= What you should do =
Gather every line from the rows below that contains the word "label". Match capital and small letters exactly.
----
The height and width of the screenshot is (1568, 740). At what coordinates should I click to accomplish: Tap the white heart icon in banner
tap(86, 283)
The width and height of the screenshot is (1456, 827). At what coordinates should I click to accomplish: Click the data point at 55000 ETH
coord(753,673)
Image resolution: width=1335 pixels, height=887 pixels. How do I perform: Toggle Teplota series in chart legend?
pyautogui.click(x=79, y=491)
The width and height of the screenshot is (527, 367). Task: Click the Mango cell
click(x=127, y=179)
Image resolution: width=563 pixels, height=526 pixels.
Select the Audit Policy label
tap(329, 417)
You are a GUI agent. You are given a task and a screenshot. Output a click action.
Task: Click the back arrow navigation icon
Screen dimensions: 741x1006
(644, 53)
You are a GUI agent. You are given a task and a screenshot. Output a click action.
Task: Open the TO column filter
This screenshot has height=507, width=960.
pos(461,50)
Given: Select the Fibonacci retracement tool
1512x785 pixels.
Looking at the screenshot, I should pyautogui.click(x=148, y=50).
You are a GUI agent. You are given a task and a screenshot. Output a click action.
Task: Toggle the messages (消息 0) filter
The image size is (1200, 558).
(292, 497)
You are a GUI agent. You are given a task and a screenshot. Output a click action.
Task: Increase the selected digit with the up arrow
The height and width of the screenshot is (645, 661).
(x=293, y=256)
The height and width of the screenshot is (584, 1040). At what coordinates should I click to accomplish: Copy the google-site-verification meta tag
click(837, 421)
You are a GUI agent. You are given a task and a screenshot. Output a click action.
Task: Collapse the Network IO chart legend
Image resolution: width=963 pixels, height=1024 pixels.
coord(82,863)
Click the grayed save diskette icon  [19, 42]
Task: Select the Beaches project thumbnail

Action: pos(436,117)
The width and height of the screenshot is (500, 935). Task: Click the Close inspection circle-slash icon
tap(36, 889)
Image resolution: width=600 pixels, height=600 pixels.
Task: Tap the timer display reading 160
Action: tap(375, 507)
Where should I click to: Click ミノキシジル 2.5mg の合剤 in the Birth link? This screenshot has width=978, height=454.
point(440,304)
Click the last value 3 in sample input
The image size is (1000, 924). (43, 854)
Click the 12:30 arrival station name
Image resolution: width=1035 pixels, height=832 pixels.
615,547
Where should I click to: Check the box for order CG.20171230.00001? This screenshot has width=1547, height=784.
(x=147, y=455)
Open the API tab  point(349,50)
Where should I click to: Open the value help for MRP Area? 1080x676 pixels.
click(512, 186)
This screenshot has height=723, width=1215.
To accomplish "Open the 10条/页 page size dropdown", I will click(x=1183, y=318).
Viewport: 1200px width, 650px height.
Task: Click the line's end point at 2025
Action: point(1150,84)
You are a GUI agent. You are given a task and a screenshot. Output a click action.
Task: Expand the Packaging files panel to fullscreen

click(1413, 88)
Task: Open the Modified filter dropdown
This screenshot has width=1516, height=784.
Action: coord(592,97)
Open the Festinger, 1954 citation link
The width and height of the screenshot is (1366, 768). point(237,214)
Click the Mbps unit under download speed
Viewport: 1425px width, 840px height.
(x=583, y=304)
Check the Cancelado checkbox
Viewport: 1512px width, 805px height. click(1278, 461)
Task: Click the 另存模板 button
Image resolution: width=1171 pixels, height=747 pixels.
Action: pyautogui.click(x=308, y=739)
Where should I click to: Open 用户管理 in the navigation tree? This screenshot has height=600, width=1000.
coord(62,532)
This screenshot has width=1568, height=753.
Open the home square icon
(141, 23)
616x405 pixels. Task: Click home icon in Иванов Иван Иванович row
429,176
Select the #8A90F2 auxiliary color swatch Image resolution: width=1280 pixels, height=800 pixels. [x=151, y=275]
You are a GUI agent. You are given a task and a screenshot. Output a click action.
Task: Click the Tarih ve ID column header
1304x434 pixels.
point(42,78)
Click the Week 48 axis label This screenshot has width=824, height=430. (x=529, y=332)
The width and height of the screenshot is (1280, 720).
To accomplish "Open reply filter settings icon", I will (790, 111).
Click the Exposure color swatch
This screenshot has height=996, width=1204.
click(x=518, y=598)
----
= Task result =
Select the Audit Policy label
Click the Week 48 axis label This screenshot has width=824, height=430. (x=529, y=332)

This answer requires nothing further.